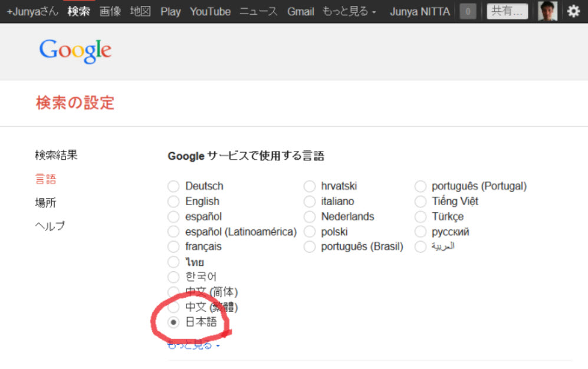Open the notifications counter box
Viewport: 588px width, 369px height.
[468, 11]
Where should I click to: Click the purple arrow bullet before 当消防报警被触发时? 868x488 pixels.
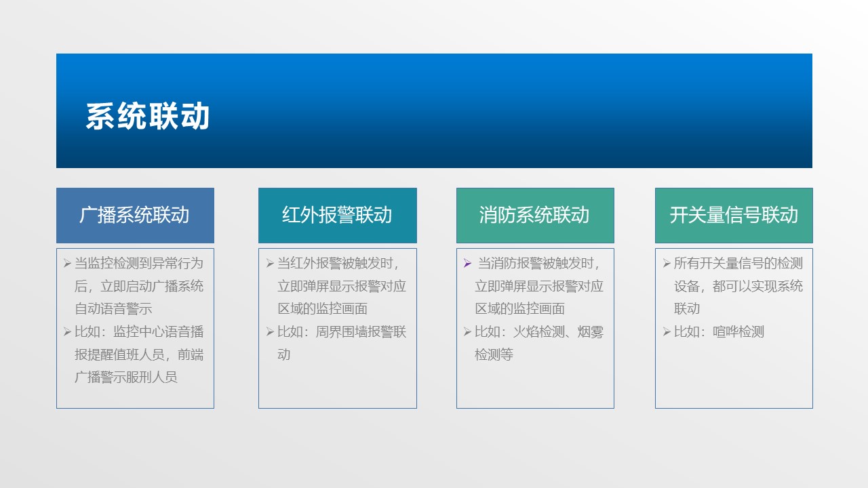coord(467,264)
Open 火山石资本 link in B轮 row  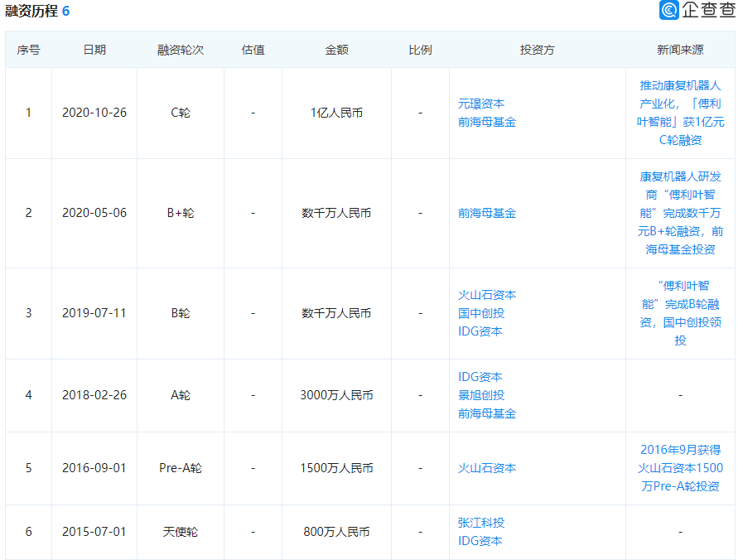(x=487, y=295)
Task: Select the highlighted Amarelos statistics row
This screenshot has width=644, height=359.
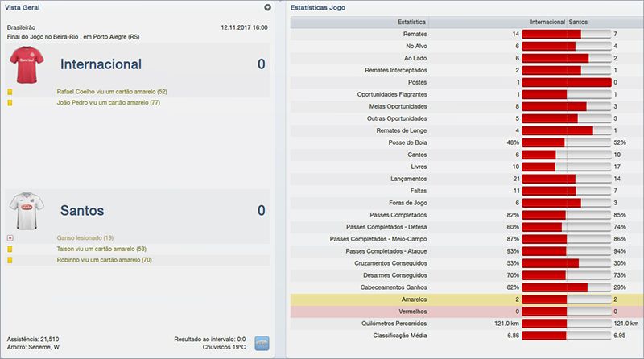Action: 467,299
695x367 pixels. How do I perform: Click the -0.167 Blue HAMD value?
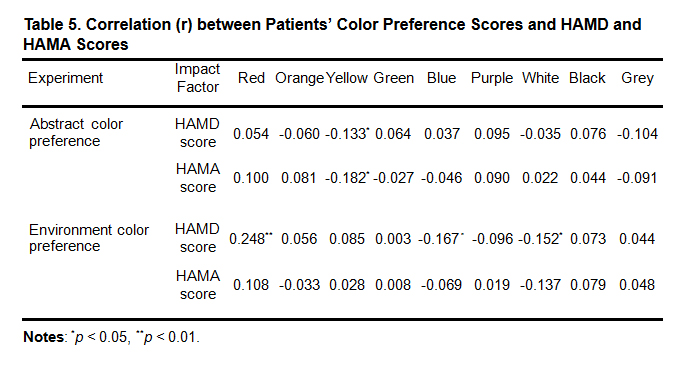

▶ ACTION ITEM
Pictures are to be omitted. The lines from the line holding "Task: Select the" through the closing line of the data above are to be set down exactly, and nothing more.

▶ ANSWER BELOW
Task: Select the highlighted Amarelos statistics row
This screenshot has width=644, height=359.
Action: 467,299
695x367 pixels. How do I perform: Click the -0.167 Blue HAMD value?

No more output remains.